The Self Assessment tax is a tax that is levied on individuals in the United Kingdom who are self-employed or who have other sources of income that are not taxed at source. The Self Assessment tax is due on the 31st of January every year, and taxpayers are required to file a Self Assessment tax return by this date in order to avoid paying any penalties.


There are a number of ways that taxpayers can avoid paying Self Assessment tax. The first way is to ensure that all of the income that is subject to Self Assessment tax is declared on the tax return. This means that taxpayers should keep accurate records of all of their income and expenditure, and should declare any income that they have not already paid tax on.

Another way to avoid paying Self Assessment tax is to make sure that all of the tax that is due is paid on time. Taxpayers who are due to pay Self Assessment tax can do so by Direct Debit, which means that the tax will be taken directly from their bank account on the 31st of January. Taxpayers can also pay their Self Assessment tax bill online, by post, or in person at a HMRC office.
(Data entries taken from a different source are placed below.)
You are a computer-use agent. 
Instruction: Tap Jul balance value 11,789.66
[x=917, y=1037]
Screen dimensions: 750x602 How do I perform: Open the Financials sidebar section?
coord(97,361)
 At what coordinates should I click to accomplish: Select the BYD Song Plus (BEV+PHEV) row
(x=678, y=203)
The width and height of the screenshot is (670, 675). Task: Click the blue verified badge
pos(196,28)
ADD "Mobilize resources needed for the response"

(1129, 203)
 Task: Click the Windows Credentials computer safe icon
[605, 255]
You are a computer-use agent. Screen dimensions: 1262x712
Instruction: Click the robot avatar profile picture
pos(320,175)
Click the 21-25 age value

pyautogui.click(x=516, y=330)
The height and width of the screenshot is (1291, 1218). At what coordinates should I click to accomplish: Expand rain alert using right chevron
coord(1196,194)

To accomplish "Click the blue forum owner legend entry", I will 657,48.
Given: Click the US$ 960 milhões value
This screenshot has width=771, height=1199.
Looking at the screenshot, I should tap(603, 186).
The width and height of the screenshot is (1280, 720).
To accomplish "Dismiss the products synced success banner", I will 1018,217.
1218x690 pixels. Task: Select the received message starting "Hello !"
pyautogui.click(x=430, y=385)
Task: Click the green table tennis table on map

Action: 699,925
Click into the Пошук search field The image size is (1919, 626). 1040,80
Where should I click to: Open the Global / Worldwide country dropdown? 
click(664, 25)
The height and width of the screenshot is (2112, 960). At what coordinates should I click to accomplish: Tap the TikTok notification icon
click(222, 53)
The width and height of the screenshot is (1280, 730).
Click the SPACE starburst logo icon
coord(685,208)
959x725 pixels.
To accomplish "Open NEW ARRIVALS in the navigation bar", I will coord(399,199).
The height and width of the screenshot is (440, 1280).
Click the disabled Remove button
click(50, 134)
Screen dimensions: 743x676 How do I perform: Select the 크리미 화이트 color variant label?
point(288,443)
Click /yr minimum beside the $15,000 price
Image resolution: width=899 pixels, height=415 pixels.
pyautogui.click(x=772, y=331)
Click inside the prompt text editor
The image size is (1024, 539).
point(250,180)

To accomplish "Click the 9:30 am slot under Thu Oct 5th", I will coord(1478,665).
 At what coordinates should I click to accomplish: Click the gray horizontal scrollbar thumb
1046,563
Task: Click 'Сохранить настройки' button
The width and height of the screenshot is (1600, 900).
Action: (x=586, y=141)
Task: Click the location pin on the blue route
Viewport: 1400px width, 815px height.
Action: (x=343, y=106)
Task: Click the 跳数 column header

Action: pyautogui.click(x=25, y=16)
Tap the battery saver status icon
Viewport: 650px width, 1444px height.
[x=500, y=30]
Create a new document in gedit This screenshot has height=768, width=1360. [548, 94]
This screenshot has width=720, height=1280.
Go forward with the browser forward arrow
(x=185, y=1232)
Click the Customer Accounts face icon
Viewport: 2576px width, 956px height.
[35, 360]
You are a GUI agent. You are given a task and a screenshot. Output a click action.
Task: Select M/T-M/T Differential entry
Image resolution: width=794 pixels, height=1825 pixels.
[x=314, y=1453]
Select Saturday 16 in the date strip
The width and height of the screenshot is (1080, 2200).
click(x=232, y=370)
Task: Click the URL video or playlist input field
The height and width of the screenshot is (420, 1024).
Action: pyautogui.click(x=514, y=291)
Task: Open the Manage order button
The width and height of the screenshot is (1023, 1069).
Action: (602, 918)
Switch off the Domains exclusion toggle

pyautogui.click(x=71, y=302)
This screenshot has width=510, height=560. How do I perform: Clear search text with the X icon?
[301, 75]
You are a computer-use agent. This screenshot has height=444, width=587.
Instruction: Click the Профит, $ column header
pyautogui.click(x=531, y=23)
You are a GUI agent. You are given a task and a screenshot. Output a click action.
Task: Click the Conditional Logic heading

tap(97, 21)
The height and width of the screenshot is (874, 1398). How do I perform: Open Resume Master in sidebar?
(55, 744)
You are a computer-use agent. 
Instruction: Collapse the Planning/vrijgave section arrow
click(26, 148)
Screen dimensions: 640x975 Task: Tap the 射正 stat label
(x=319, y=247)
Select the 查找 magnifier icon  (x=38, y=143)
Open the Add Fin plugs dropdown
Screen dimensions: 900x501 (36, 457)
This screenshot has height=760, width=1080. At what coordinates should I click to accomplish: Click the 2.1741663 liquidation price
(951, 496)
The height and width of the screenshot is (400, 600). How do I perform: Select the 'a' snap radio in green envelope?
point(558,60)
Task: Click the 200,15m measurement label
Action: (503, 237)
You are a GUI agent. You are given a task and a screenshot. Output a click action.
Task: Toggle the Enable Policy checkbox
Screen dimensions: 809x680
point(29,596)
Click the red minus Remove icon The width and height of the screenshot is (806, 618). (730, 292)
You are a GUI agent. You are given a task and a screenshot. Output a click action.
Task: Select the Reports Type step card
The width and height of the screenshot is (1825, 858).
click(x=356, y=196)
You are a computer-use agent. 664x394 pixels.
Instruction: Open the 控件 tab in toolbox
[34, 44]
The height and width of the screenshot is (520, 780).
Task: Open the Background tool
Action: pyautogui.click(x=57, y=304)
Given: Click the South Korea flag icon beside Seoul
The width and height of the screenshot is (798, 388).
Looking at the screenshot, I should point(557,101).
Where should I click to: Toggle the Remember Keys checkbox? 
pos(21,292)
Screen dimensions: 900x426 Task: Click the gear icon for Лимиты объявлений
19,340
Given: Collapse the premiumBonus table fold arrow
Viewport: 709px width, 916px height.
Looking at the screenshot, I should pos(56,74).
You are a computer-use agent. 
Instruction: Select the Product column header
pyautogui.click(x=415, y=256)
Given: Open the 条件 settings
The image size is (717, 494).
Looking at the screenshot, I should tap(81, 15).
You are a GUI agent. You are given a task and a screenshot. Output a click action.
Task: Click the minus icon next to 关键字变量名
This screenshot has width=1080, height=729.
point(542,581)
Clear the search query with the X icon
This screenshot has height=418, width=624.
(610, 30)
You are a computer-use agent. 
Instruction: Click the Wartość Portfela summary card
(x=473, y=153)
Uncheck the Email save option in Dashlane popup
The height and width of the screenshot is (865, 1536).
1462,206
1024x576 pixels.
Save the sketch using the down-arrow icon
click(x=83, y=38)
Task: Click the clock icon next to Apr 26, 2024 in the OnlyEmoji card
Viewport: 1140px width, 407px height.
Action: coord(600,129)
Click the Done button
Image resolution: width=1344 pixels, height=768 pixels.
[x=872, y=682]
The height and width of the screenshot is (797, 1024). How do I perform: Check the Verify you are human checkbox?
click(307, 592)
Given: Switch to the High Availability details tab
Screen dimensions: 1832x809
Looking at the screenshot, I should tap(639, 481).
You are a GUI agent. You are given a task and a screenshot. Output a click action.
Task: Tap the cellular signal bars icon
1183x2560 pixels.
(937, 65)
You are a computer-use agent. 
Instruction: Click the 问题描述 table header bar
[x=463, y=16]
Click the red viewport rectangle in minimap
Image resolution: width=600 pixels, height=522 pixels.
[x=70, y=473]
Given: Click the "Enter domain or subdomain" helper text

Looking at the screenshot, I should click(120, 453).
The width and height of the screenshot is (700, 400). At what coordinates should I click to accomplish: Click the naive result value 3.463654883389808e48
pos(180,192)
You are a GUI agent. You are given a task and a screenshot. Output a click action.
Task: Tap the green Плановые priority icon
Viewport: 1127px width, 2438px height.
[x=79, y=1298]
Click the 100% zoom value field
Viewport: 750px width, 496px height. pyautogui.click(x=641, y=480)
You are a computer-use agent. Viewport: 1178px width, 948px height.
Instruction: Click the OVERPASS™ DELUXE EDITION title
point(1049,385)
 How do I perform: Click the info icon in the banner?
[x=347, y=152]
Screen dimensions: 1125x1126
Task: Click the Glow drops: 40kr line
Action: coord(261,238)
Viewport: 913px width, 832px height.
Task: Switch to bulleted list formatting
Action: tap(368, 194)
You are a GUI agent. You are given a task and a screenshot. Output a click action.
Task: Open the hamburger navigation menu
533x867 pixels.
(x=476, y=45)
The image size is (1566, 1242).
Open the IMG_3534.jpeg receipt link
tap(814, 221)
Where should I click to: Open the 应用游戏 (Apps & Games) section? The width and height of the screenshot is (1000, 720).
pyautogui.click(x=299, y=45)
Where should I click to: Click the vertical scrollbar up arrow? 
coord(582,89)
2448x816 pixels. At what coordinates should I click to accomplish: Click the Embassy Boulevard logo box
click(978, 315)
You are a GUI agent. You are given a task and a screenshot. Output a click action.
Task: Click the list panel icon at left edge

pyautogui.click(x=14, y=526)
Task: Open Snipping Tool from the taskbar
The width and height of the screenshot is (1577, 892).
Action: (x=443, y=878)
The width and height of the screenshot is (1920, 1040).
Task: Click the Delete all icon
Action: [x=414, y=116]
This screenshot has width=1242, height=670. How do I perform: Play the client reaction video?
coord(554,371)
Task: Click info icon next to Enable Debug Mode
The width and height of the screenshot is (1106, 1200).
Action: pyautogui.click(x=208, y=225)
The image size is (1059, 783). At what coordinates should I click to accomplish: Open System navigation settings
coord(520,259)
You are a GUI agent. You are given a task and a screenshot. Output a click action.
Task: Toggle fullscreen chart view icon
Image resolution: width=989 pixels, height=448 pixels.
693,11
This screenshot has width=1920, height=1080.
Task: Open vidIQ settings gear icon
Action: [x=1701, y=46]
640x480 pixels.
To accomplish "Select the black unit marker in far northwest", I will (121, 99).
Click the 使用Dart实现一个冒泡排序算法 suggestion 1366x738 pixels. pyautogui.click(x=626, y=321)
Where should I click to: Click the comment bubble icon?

Self Assessment tax bill online

If taxpayers are unable to pay their Self Assessment tax bill on time, they can contact HMRC to arrange a payment plan. This will allow them to spread the cost of their tax bill over a period of time, and will help to avoid any penalties or interest charges.

Tax reliefs 

Lastly, taxpayers can avoid paying Self Assessment tax by claiming any tax reliefs or allowances that they are entitled to. Tax reliefs and allowances can reduce the amount of tax that is due, and can be claimed by taxpayers who are self-employed, have children, or are aged 65 or over.



Filing a Self-Assessment tax return in the UK need not be a daunting task. By following the steps outlined in this guide, you can simplify the process and ensure you meet all your tax obligations. Registering with HMRC, activating your online account, gathering the necessary information, and submitting your tax return on time will help you navigate the tax season with ease. Remember to keep records of your financial information and deadlines, and don’t hesitate to seek professional advice in southall if you have complex financial circumstances. Taking these steps will help you remain compliant with tax regulations while minimizing the stress of the tax season.